Listing for locating described items
* * *

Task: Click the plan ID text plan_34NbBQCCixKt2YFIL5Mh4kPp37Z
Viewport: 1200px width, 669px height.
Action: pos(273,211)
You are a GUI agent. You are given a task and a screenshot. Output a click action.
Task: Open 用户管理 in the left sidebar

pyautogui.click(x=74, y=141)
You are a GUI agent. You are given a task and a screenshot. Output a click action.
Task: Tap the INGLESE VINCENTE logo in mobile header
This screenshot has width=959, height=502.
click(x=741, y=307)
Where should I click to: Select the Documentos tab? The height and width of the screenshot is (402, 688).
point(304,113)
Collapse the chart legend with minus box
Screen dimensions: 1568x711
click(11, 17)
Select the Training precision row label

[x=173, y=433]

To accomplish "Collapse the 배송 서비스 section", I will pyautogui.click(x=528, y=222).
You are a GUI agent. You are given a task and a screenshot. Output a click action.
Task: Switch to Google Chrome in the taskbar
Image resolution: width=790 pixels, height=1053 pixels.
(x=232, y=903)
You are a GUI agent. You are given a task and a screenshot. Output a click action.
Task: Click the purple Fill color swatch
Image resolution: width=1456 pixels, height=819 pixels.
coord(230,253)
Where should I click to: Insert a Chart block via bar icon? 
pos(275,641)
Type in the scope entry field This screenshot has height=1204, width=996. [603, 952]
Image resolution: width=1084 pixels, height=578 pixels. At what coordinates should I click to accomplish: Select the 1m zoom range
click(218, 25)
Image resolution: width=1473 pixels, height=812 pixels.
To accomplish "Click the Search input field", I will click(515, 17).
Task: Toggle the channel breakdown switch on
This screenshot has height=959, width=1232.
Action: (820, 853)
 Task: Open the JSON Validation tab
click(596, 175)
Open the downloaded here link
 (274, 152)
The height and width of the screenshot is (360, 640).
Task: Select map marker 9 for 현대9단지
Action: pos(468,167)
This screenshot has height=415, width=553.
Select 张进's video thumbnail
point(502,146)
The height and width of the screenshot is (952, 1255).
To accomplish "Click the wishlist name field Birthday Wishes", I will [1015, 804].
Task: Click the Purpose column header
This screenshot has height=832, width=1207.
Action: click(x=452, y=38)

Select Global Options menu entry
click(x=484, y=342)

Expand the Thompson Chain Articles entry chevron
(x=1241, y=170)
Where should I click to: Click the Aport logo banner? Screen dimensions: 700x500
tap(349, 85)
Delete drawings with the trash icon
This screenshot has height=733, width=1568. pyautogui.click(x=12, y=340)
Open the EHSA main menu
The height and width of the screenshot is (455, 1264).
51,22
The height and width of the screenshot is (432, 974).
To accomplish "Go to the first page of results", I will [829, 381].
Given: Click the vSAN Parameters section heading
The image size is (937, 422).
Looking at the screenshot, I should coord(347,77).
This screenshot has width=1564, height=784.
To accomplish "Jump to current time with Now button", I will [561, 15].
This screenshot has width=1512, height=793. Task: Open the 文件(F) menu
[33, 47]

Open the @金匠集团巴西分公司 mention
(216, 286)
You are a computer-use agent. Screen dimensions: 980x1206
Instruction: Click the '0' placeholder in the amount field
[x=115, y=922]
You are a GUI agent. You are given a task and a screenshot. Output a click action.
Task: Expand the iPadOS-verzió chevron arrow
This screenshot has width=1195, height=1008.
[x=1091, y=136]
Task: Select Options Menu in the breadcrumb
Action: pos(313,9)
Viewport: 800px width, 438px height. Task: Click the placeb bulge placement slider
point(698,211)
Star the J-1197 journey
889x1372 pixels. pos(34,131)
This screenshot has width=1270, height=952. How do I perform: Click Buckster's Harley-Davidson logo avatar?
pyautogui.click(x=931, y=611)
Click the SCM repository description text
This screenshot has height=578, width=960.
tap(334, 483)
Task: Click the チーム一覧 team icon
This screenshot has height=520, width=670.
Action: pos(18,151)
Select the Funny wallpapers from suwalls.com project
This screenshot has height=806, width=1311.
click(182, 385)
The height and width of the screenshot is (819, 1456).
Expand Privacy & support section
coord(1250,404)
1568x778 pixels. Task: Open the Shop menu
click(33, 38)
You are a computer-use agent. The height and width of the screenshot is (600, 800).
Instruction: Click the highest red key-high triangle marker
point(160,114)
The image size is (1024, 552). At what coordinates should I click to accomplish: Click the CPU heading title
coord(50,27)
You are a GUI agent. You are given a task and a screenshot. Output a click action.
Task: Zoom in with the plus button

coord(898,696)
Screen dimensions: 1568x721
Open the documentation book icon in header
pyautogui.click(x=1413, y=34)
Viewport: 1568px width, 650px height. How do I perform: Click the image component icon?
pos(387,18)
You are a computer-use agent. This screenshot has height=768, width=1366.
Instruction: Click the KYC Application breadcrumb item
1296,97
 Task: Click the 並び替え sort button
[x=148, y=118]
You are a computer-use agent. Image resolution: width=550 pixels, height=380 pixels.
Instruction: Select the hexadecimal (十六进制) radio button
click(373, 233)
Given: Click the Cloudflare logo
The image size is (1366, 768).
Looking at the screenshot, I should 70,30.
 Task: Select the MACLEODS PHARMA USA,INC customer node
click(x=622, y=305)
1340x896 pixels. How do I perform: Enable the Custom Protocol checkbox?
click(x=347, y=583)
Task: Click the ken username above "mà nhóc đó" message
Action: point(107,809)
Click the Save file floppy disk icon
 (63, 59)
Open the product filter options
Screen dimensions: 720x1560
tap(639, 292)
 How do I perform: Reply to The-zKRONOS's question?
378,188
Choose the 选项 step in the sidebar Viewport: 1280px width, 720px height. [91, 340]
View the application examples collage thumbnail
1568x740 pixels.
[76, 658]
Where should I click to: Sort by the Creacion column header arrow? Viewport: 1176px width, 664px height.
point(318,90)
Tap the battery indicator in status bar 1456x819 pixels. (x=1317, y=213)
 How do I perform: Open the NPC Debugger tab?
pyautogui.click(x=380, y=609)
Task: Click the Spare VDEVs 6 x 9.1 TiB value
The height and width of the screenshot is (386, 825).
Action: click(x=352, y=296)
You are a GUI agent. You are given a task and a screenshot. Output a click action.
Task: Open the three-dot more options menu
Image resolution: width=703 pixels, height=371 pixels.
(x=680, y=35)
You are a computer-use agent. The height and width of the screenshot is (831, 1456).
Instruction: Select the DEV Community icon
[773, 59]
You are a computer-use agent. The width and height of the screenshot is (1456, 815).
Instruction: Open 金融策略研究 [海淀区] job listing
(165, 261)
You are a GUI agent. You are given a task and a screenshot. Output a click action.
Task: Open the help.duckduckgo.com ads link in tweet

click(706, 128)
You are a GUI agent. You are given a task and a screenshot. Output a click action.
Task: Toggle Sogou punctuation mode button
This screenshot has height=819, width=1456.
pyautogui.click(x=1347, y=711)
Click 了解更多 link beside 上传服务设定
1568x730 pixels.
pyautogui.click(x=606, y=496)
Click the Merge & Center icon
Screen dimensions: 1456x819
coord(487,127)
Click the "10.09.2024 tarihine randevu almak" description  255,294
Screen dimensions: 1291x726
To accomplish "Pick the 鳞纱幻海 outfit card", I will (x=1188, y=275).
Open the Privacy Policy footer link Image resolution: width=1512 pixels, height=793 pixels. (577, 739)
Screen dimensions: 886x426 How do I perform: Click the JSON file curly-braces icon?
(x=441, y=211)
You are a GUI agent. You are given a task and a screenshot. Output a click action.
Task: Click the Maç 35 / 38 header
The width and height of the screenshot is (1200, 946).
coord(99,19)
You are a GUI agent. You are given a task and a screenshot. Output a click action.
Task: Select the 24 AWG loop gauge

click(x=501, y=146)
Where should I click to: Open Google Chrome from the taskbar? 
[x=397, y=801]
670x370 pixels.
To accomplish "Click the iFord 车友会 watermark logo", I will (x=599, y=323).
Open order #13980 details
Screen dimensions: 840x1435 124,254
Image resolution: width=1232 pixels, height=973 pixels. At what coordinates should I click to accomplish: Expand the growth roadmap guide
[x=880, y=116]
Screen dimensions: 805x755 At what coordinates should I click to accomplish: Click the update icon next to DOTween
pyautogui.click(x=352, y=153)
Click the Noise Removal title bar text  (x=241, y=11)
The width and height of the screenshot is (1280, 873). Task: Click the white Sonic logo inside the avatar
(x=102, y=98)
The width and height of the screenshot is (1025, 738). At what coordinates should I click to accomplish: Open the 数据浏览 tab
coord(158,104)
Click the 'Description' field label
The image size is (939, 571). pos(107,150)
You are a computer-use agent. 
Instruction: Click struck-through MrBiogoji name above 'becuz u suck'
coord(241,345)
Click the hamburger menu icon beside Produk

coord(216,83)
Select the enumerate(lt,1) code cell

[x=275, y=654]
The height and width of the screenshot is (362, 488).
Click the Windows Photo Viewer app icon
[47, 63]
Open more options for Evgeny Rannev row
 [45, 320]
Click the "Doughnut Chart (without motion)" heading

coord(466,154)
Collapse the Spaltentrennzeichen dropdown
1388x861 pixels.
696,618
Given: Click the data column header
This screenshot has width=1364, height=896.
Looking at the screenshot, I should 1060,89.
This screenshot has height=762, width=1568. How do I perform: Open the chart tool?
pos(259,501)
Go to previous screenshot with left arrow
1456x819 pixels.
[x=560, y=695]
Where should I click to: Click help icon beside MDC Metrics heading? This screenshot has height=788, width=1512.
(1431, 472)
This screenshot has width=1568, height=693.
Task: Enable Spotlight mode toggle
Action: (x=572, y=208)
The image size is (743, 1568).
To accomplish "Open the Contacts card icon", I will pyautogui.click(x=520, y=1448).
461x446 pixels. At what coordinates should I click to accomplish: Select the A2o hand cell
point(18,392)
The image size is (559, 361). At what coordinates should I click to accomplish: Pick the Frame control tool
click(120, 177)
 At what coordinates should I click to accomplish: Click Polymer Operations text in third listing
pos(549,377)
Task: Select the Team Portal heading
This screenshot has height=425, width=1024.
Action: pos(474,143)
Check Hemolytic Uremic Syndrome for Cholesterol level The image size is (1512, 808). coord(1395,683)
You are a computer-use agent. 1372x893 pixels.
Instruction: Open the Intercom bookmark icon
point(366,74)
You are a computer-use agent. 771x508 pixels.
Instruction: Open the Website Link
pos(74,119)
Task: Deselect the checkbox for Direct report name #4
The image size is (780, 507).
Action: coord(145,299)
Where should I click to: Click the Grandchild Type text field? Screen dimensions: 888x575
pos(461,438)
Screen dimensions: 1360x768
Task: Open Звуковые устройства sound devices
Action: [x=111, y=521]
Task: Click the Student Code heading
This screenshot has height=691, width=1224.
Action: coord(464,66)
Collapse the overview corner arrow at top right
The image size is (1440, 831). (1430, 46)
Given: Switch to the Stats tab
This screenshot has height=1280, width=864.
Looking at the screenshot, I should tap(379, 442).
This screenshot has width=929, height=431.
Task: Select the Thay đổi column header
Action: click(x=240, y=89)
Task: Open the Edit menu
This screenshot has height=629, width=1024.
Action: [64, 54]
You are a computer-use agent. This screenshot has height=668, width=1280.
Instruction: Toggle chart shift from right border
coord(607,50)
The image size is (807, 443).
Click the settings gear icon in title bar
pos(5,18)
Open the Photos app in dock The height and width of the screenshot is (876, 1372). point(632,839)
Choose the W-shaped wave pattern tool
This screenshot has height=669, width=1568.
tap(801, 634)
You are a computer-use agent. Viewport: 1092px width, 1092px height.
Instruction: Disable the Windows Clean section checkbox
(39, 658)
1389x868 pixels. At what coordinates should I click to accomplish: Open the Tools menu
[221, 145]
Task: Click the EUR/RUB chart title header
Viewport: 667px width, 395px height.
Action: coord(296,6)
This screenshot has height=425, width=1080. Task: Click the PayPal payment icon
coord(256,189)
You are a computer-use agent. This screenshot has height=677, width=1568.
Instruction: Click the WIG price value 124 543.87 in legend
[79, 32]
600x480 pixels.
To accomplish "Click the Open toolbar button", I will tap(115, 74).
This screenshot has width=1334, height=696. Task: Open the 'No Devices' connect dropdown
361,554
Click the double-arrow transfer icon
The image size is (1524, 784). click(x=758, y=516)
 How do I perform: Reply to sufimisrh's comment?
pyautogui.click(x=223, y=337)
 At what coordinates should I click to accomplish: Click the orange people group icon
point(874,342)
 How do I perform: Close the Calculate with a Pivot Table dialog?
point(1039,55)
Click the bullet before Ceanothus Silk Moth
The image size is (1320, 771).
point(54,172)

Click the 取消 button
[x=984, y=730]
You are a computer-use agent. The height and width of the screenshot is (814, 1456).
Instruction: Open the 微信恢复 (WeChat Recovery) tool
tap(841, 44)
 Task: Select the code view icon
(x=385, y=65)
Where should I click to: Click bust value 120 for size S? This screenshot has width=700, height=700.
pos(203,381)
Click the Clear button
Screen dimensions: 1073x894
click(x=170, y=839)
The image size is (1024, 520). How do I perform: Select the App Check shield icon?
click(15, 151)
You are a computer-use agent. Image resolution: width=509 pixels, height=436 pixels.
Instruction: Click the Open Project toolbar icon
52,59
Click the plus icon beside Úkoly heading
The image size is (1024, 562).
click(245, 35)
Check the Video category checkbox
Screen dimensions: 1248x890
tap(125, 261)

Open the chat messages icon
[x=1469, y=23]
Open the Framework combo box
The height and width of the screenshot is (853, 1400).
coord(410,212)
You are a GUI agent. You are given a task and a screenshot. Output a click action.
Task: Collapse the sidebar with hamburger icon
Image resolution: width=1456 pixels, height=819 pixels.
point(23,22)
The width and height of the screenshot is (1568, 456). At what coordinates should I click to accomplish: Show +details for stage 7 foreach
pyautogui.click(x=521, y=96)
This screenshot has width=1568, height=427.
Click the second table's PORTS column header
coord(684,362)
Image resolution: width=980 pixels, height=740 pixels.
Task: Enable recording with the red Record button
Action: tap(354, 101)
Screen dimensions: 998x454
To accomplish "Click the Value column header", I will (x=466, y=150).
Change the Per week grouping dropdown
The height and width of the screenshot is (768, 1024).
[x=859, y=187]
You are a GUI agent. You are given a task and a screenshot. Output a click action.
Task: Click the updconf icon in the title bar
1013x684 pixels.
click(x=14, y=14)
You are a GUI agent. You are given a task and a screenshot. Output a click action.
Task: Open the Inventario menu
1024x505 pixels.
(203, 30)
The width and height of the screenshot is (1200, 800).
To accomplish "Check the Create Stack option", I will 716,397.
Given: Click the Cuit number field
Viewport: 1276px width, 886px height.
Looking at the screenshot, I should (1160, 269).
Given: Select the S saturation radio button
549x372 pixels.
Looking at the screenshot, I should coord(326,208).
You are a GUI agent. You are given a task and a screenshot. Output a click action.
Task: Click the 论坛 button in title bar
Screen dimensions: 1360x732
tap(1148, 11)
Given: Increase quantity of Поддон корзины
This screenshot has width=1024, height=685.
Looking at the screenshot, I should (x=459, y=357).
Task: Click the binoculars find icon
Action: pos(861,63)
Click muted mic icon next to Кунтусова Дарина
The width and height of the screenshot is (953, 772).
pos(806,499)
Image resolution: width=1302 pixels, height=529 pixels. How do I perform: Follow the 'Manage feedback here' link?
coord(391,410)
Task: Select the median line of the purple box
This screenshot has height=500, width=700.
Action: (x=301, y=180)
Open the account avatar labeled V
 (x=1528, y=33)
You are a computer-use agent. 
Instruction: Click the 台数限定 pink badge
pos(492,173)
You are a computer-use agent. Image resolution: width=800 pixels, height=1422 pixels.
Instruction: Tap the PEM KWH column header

* * *

# Objective
Format the lines of the listing from the one containing "How do I perform: Close" through the one containing "pyautogui.click(x=521, y=96)", both included, as a numbered list with blank lines omitted.

# Correct answer
1.  How do I perform: Close the Calculate with a Pivot Table dialog?
2. point(1039,55)
3. Click the bullet before Ceanothus Silk Moth
4. The image size is (1320, 771).
5. point(54,172)
6. Click the 取消 button
7. [x=984, y=730]
8. You are a computer-use agent. The height and width of the screenshot is (814, 1456).
9. Instruction: Open the 微信恢复 (WeChat Recovery) tool
10. tap(841, 44)
11.  Task: Select the code view icon
12. (x=385, y=65)
13. Where should I click to: Click bust value 120 for size S? This screenshot has width=700, height=700.
14. pos(203,381)
15. Click the Clear button
16. Screen dimensions: 1073x894
17. click(x=170, y=839)
18. The image size is (1024, 520). How do I perform: Select the App Check shield icon?
19. click(15, 151)
20. You are a computer-use agent. Image resolution: width=509 pixels, height=436 pixels.
21. Instruction: Click the Open Project toolbar icon
22. 52,59
23. Click the plus icon beside Úkoly heading
24. The image size is (1024, 562).
25. click(245, 35)
26. Check the Video category checkbox
27. Screen dimensions: 1248x890
28. tap(125, 261)
29. Open the chat messages icon
30. [x=1469, y=23]
31. Open the Framework combo box
32. The height and width of the screenshot is (853, 1400).
33. coord(410,212)
34. You are a GUI agent. You are given a task and a screenshot. Output a click action.
35. Task: Collapse the sidebar with hamburger icon
36. Image resolution: width=1456 pixels, height=819 pixels.
37. point(23,22)
38. The width and height of the screenshot is (1568, 456). At what coordinates should I click to accomplish: Show +details for stage 7 foreach
39. pyautogui.click(x=521, y=96)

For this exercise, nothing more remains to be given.